:: Extracted records ::
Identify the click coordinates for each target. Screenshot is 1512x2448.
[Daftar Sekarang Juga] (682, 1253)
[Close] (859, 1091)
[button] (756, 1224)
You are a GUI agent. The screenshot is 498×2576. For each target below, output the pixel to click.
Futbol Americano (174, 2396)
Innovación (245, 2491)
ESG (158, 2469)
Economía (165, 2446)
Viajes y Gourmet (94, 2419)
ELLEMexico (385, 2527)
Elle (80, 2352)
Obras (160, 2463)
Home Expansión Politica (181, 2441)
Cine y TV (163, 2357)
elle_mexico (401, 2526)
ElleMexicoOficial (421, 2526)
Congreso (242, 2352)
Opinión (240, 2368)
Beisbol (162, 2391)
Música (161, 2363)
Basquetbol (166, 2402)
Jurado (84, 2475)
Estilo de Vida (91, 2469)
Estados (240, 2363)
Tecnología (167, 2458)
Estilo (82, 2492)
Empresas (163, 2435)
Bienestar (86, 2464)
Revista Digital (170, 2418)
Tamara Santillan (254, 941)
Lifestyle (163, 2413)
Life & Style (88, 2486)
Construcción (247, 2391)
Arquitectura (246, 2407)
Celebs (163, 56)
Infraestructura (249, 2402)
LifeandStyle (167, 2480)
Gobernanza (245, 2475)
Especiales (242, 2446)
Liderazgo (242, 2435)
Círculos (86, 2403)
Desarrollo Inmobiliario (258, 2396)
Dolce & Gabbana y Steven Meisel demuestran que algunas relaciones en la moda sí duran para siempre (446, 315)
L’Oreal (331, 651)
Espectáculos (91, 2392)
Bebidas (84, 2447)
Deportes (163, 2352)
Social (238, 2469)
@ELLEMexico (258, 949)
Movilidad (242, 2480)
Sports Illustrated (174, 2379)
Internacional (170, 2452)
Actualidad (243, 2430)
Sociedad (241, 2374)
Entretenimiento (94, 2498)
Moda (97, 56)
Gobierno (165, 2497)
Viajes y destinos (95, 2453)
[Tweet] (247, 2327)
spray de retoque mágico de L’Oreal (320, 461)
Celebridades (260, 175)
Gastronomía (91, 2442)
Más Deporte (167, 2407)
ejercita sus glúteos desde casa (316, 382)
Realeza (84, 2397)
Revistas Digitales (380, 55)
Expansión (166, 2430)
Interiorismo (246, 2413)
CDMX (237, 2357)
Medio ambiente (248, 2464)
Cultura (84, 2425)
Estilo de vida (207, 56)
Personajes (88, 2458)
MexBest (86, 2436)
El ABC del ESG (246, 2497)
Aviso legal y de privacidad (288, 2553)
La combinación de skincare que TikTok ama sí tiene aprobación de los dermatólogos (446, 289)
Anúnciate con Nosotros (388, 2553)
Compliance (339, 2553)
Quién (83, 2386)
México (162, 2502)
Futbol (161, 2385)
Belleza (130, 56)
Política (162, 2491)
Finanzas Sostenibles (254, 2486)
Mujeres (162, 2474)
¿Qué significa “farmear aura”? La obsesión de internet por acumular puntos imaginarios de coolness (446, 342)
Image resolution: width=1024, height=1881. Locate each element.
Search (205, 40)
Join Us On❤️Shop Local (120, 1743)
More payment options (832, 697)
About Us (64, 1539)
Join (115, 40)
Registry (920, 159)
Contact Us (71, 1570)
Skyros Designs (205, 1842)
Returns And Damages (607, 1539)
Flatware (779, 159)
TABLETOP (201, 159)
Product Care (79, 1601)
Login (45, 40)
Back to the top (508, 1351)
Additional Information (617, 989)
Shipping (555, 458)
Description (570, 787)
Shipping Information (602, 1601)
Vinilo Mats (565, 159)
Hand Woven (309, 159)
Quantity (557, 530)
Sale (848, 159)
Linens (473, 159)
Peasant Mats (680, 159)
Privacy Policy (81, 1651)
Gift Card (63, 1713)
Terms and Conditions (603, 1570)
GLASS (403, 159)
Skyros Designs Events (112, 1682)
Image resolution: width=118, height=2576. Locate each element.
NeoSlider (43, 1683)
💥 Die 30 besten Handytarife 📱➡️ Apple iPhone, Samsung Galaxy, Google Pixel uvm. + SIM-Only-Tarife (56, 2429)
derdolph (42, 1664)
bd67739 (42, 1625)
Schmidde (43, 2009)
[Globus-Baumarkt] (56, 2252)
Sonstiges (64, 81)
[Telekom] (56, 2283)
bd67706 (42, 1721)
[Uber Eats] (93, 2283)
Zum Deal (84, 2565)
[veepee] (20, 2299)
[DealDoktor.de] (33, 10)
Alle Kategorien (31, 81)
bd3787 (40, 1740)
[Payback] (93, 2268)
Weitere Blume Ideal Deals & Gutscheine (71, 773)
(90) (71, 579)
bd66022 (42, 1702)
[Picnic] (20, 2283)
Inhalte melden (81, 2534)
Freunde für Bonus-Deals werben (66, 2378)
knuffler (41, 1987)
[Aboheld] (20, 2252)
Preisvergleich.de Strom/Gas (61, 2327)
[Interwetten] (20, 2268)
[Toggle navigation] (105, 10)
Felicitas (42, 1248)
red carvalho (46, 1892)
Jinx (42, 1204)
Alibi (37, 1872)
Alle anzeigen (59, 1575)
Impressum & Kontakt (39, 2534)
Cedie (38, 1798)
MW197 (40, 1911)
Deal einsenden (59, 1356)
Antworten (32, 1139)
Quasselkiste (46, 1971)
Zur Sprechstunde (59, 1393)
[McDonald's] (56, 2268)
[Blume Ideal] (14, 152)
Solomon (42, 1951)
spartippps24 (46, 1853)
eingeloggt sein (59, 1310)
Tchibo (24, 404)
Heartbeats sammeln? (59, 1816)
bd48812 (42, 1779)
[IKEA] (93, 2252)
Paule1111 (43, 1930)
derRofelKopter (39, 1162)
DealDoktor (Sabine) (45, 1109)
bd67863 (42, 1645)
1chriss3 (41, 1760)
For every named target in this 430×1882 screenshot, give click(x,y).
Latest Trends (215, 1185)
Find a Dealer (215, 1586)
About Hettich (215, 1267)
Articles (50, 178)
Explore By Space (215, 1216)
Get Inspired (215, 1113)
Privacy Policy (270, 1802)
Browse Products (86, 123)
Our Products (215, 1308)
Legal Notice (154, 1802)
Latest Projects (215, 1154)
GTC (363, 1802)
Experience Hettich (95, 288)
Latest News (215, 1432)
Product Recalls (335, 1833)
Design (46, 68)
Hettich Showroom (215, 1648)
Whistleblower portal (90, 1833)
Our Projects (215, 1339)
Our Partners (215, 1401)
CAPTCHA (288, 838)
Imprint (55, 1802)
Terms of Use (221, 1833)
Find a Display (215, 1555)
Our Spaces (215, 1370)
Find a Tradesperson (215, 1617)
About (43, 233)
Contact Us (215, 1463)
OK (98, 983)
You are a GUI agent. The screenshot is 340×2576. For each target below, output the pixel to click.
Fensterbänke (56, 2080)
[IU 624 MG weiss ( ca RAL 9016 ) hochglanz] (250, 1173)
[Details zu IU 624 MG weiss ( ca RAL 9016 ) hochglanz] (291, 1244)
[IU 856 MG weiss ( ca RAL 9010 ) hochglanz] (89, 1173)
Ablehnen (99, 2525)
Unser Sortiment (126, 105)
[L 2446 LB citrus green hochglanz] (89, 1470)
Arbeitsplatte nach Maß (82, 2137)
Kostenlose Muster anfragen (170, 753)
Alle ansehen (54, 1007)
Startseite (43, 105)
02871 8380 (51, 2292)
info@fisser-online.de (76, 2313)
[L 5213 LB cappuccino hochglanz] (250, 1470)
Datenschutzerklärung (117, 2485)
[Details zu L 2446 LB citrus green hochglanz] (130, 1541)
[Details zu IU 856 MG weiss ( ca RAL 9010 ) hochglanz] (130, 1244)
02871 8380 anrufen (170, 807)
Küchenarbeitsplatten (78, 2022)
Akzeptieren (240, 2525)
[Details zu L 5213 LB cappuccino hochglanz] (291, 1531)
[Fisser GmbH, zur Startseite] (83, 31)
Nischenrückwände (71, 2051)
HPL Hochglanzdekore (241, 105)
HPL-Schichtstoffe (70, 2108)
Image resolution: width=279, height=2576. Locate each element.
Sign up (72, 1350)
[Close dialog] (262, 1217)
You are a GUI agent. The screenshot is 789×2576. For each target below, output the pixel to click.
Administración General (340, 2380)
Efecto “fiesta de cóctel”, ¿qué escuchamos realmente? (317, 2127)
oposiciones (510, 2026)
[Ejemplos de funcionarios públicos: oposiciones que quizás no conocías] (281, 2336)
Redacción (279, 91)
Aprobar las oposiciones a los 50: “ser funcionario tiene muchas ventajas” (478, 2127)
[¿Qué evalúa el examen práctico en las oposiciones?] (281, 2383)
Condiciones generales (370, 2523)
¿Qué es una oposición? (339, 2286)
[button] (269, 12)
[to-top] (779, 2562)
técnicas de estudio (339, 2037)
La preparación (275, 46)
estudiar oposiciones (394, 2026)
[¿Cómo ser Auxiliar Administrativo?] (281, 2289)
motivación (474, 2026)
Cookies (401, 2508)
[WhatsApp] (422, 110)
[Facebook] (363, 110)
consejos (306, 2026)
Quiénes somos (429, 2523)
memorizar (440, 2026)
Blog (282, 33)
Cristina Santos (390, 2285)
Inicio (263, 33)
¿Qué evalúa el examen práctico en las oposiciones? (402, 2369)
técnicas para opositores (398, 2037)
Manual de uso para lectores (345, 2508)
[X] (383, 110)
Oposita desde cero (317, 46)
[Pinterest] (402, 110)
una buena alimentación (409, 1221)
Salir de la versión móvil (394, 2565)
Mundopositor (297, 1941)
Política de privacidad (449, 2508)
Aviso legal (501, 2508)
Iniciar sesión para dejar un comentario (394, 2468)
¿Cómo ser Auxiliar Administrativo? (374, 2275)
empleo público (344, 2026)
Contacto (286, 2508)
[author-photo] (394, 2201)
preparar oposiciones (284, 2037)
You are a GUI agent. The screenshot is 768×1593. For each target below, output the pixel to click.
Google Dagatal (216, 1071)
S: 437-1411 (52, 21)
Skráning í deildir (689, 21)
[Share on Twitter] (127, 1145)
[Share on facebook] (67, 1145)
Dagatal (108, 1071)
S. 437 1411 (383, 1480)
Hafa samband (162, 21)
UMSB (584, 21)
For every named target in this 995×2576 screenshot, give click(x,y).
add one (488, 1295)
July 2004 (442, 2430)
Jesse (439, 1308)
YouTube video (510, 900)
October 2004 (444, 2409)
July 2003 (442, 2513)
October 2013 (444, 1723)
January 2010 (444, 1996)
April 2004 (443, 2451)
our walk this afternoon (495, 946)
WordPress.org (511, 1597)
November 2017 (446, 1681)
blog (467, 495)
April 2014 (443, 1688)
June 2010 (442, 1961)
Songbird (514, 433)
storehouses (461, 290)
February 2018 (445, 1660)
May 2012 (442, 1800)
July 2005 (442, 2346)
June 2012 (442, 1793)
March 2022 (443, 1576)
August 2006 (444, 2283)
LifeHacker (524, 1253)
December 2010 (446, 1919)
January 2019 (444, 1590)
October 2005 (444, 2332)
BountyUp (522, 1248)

:: Work request ::
Above are the entries. Quote exactly the lines from the one bearing "Get Inspired (215, 1113)" through the one bearing "Akzeptieren (240, 2525)".

:: Finished task ::
Get Inspired (215, 1113)
Privacy Policy (270, 1802)
Browse Products (86, 123)
Our Products (215, 1308)
Legal Notice (154, 1802)
Latest Projects (215, 1154)
GTC (363, 1802)
Experience Hettich (95, 288)
Latest News (215, 1432)
Product Recalls (335, 1833)
Design (46, 68)
Hettich Showroom (215, 1648)
Whistleblower portal (90, 1833)
Our Projects (215, 1339)
Our Partners (215, 1401)
CAPTCHA (288, 838)
Imprint (55, 1802)
Terms of Use (221, 1833)
Find a Display (215, 1555)
Our Spaces (215, 1370)
Find a Tradesperson (215, 1617)
About (43, 233)
Contact Us (215, 1463)
OK (98, 983)
You are a GUI agent. The screenshot is 340×2576. For each target below, output the pixel to click.
Fensterbänke (56, 2080)
[IU 624 MG weiss ( ca RAL 9016 ) hochglanz] (250, 1173)
[Details zu IU 624 MG weiss ( ca RAL 9016 ) hochglanz] (291, 1244)
[IU 856 MG weiss ( ca RAL 9010 ) hochglanz] (89, 1173)
Ablehnen (99, 2525)
Unser Sortiment (126, 105)
[L 2446 LB citrus green hochglanz] (89, 1470)
Arbeitsplatte nach Maß (82, 2137)
Kostenlose Muster anfragen (170, 753)
Alle ansehen (54, 1007)
Startseite (43, 105)
02871 8380 (51, 2292)
info@fisser-online.de (76, 2313)
[L 5213 LB cappuccino hochglanz] (250, 1470)
Datenschutzerklärung (117, 2485)
[Details zu L 2446 LB citrus green hochglanz] (130, 1541)
[Details zu IU 856 MG weiss ( ca RAL 9010 ) hochglanz] (130, 1244)
02871 8380 anrufen (170, 807)
Küchenarbeitsplatten (78, 2022)
Akzeptieren (240, 2525)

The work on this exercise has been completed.